Excerpt from a dataset
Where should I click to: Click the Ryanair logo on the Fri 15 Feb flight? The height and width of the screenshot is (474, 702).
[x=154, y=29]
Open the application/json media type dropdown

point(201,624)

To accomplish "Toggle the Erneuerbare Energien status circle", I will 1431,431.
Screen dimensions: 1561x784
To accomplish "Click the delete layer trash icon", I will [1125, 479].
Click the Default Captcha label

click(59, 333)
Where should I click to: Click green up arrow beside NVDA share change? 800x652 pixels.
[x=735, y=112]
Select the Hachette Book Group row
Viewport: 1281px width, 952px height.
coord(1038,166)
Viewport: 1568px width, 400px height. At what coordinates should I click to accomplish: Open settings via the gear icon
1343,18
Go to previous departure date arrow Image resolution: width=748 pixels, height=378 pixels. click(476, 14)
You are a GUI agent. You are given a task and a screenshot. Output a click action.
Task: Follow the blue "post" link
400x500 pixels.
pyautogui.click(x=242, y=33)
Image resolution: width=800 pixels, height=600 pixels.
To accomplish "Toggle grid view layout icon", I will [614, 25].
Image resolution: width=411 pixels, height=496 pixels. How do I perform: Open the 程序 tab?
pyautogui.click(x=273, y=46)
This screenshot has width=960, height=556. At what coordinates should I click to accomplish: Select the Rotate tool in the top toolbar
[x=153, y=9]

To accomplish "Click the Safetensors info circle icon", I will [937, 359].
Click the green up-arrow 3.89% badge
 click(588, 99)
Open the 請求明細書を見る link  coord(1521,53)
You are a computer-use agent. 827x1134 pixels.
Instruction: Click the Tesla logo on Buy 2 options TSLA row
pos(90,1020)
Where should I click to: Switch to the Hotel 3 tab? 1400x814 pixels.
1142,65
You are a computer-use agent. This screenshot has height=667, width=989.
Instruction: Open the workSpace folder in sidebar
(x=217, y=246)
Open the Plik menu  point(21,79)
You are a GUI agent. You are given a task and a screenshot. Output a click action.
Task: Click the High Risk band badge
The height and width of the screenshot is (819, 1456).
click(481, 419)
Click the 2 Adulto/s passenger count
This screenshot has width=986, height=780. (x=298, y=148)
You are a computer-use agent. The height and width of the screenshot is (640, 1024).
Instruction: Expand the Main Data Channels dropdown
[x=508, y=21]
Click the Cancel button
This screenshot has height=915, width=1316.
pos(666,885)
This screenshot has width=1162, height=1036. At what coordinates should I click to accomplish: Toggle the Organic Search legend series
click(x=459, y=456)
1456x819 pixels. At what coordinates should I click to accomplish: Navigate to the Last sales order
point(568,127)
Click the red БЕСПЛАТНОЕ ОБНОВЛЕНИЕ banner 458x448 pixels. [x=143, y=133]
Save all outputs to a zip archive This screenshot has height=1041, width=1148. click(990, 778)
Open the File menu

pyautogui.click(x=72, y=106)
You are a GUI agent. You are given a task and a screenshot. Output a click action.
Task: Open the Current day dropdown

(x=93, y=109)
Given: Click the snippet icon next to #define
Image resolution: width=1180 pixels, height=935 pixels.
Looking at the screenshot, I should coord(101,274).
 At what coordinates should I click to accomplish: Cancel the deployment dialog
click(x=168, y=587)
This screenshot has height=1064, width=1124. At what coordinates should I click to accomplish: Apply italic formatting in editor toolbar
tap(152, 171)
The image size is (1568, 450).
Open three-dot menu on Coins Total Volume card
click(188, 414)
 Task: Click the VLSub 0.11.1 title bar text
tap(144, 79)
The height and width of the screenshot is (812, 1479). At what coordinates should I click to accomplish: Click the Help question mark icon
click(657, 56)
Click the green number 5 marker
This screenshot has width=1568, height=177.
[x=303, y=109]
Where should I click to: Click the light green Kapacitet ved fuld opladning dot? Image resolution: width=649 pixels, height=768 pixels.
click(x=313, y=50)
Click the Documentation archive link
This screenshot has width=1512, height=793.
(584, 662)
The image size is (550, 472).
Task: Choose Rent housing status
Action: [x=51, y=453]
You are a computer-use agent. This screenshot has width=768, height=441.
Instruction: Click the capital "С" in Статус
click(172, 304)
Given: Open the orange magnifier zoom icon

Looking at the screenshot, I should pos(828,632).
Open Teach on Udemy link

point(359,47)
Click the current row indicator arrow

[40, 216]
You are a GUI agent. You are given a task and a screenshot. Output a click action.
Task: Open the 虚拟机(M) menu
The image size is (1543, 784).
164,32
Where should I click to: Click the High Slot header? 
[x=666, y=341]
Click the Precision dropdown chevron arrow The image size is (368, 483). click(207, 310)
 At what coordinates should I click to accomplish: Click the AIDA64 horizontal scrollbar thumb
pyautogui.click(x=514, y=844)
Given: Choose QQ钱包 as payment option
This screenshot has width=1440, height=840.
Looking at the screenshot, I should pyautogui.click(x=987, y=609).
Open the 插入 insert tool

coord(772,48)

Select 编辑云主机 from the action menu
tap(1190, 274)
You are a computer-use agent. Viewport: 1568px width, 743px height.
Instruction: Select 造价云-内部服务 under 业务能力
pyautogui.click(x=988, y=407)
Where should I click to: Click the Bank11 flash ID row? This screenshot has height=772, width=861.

§ WHAT YOU ARE ASKED TO DO
Turn the material above into a Markdown table with the columns Row and Line, giving each nonblank line its own numbered row and leaving out the blank lines.

§ REPLY TO THE EXERCISE
| Row | Line |
|---|---|
| 1 | Where should I click to: Click the Ryanair logo on the Fri 15 Feb flight? The height and width of the screenshot is (474, 702). |
| 2 | [x=154, y=29] |
| 3 | Open the application/json media type dropdown |
| 4 | point(201,624) |
| 5 | To accomplish "Toggle the Erneuerbare Energien status circle", I will 1431,431. |
| 6 | Screen dimensions: 1561x784 |
| 7 | To accomplish "Click the delete layer trash icon", I will [1125, 479]. |
| 8 | Click the Default Captcha label |
| 9 | click(59, 333) |
| 10 | Where should I click to: Click green up arrow beside NVDA share change? 800x652 pixels. |
| 11 | [x=735, y=112] |
| 12 | Select the Hachette Book Group row |
| 13 | Viewport: 1281px width, 952px height. |
| 14 | coord(1038,166) |
| 15 | Viewport: 1568px width, 400px height. At what coordinates should I click to accomplish: Open settings via the gear icon |
| 16 | 1343,18 |
| 17 | Go to previous departure date arrow Image resolution: width=748 pixels, height=378 pixels. click(476, 14) |
| 18 | You are a GUI agent. You are given a task and a screenshot. Output a click action. |
| 19 | Task: Follow the blue "post" link |
| 20 | 400x500 pixels. |
| 21 | pyautogui.click(x=242, y=33) |
| 22 | Image resolution: width=800 pixels, height=600 pixels. |
| 23 | To accomplish "Toggle grid view layout icon", I will [614, 25]. |
| 24 | Image resolution: width=411 pixels, height=496 pixels. How do I perform: Open the 程序 tab? |
| 25 | pyautogui.click(x=273, y=46) |
| 26 | This screenshot has width=960, height=556. At what coordinates should I click to accomplish: Select the Rotate tool in the top toolbar |
| 27 | [x=153, y=9] |
| 28 | To accomplish "Click the Safetensors info circle icon", I will [937, 359]. |
| 29 | Click the green up-arrow 3.89% badge |
| 30 |  click(588, 99) |
| 31 | Open the 請求明細書を見る link  coord(1521,53) |
| 32 | You are a computer-use agent. 827x1134 pixels. |
| 33 | Instruction: Click the Tesla logo on Buy 2 options TSLA row |
| 34 | pos(90,1020) |
| 35 | Where should I click to: Switch to the Hotel 3 tab? 1400x814 pixels. |
| 36 | 1142,65 |
| 37 | You are a computer-use agent. This screenshot has height=667, width=989. |
| 38 | Instruction: Open the workSpace folder in sidebar |
| 39 | (x=217, y=246) |
| 40 | Open the Plik menu  point(21,79) |
| 41 | You are a GUI agent. You are given a task and a screenshot. Output a click action. |
| 42 | Task: Click the High Risk band badge |
| 43 | The height and width of the screenshot is (819, 1456). |
| 44 | click(481, 419) |
| 45 | Click the 2 Adulto/s passenger count |
| 46 | This screenshot has width=986, height=780. (x=298, y=148) |
| 47 | You are a computer-use agent. The height and width of the screenshot is (640, 1024). |
| 48 | Instruction: Expand the Main Data Channels dropdown |
| 49 | [x=508, y=21] |
| 50 | Click the Cancel button |
| 51 | This screenshot has height=915, width=1316. |
| 52 | pos(666,885) |
| 53 | This screenshot has width=1162, height=1036. At what coordinates should I click to accomplish: Toggle the Organic Search legend series |
| 54 | click(x=459, y=456) |
| 55 | 1456x819 pixels. At what coordinates should I click to accomplish: Navigate to the Last sales order |
| 56 | point(568,127) |
| 57 | Click the red БЕСПЛАТНОЕ ОБНОВЛЕНИЕ banner 458x448 pixels. [x=143, y=133] |
| 58 | Save all outputs to a zip archive This screenshot has height=1041, width=1148. click(990, 778) |
| 59 | Open the File menu |
| 60 | pyautogui.click(x=72, y=106) |
| 61 | You are a GUI agent. You are given a task and a screenshot. Output a click action. |
| 62 | Task: Open the Current day dropdown |
| 63 | (x=93, y=109) |
| 64 | Given: Click the snippet icon next to #define |
| 65 | Image resolution: width=1180 pixels, height=935 pixels. |
| 66 | Looking at the screenshot, I should coord(101,274). |
| 67 |  At what coordinates should I click to accomplish: Cancel the deployment dialog |
| 68 | click(x=168, y=587) |
| 69 | This screenshot has height=1064, width=1124. At what coordinates should I click to accomplish: Apply italic formatting in editor toolbar |
| 70 | tap(152, 171) |
| 71 | The image size is (1568, 450). |
| 72 | Open three-dot menu on Coins Total Volume card |
| 73 | click(188, 414) |
| 74 |  Task: Click the VLSub 0.11.1 title bar text |
| 75 | tap(144, 79) |
| 76 | The height and width of the screenshot is (812, 1479). At what coordinates should I click to accomplish: Click the Help question mark icon |
| 77 | click(657, 56) |
| 78 | Click the green number 5 marker |
| 79 | This screenshot has width=1568, height=177. |
| 80 | [x=303, y=109] |
| 81 | Where should I click to: Click the light green Kapacitet ved fuld opladning dot? Image resolution: width=649 pixels, height=768 pixels. |
| 82 | click(x=313, y=50) |
| 83 | Click the Documentation archive link |
| 84 | This screenshot has width=1512, height=793. |
| 85 | (584, 662) |
| 86 | The image size is (550, 472). |
| 87 | Task: Choose Rent housing status |
| 88 | Action: [x=51, y=453] |
| 89 | You are a computer-use agent. This screenshot has width=768, height=441. |
| 90 | Instruction: Click the capital "С" in Статус |
| 91 | click(172, 304) |
| 92 | Given: Open the orange magnifier zoom icon |
| 93 | Looking at the screenshot, I should pos(828,632). |
| 94 | Open Teach on Udemy link |
| 95 | point(359,47) |
| 96 | Click the current row indicator arrow |
| 97 | [40, 216] |
| 98 | You are a GUI agent. You are given a task and a screenshot. Output a click action. |
| 99 | Task: Open the 虚拟机(M) menu |
| 100 | The image size is (1543, 784). |
| 101 | 164,32 |
| 102 | Where should I click to: Click the High Slot header?  |
| 103 | [x=666, y=341] |
| 104 | Click the Precision dropdown chevron arrow The image size is (368, 483). click(207, 310) |
| 105 |  At what coordinates should I click to accomplish: Click the AIDA64 horizontal scrollbar thumb |
| 106 | pyautogui.click(x=514, y=844) |
| 107 | Given: Choose QQ钱包 as payment option |
| 108 | This screenshot has width=1440, height=840. |
| 109 | Looking at the screenshot, I should pyautogui.click(x=987, y=609). |
| 110 | Open the 插入 insert tool |
| 111 | coord(772,48) |
| 112 | Select 编辑云主机 from the action menu |
| 113 | tap(1190, 274) |
| 114 | You are a computer-use agent. Viewport: 1568px width, 743px height. |
| 115 | Instruction: Select 造价云-内部服务 under 业务能力 |
| 116 | pyautogui.click(x=988, y=407) |
| 117 | Where should I click to: Click the Bank11 flash ID row? This screenshot has height=772, width=861. |